**Task description:** Repeat the following entries exactly, excluding pictures.

= = = =

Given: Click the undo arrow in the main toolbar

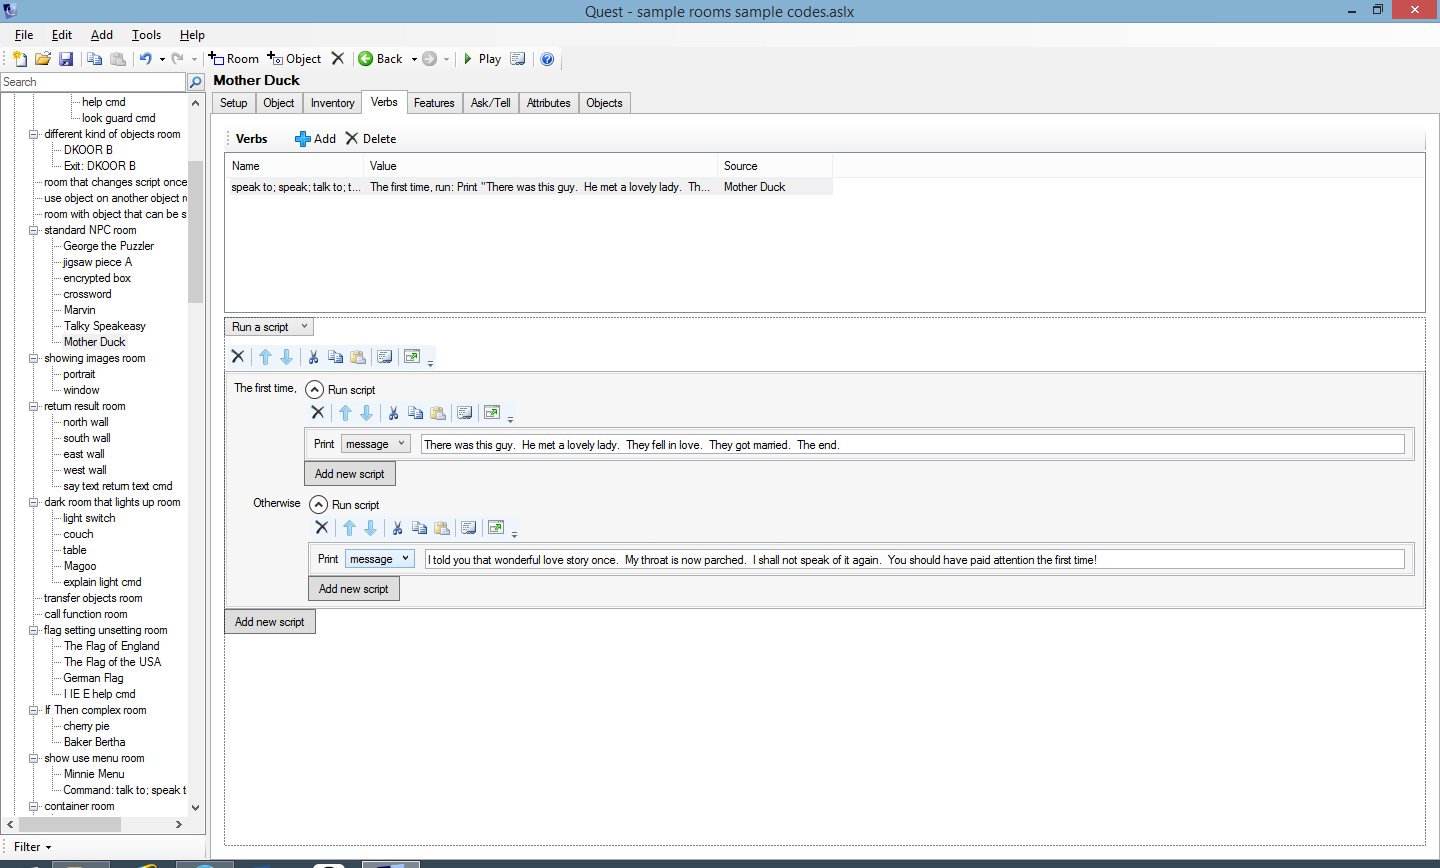Looking at the screenshot, I should (145, 59).
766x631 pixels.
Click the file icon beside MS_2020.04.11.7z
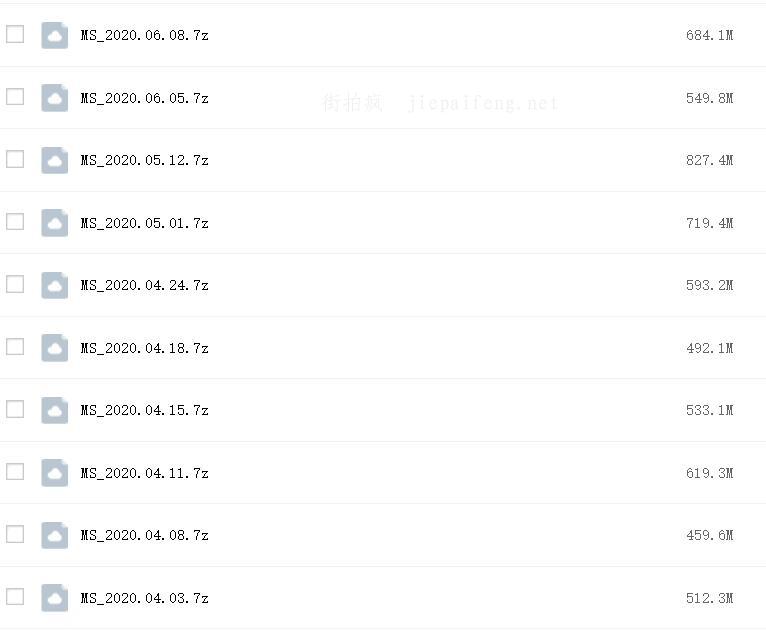click(x=54, y=473)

= = = =

**Answer space:**
Given: Click the undo arrow in the main toolbar

Looking at the screenshot, I should (145, 59).
766x631 pixels.
Click the file icon beside MS_2020.04.11.7z
click(x=54, y=473)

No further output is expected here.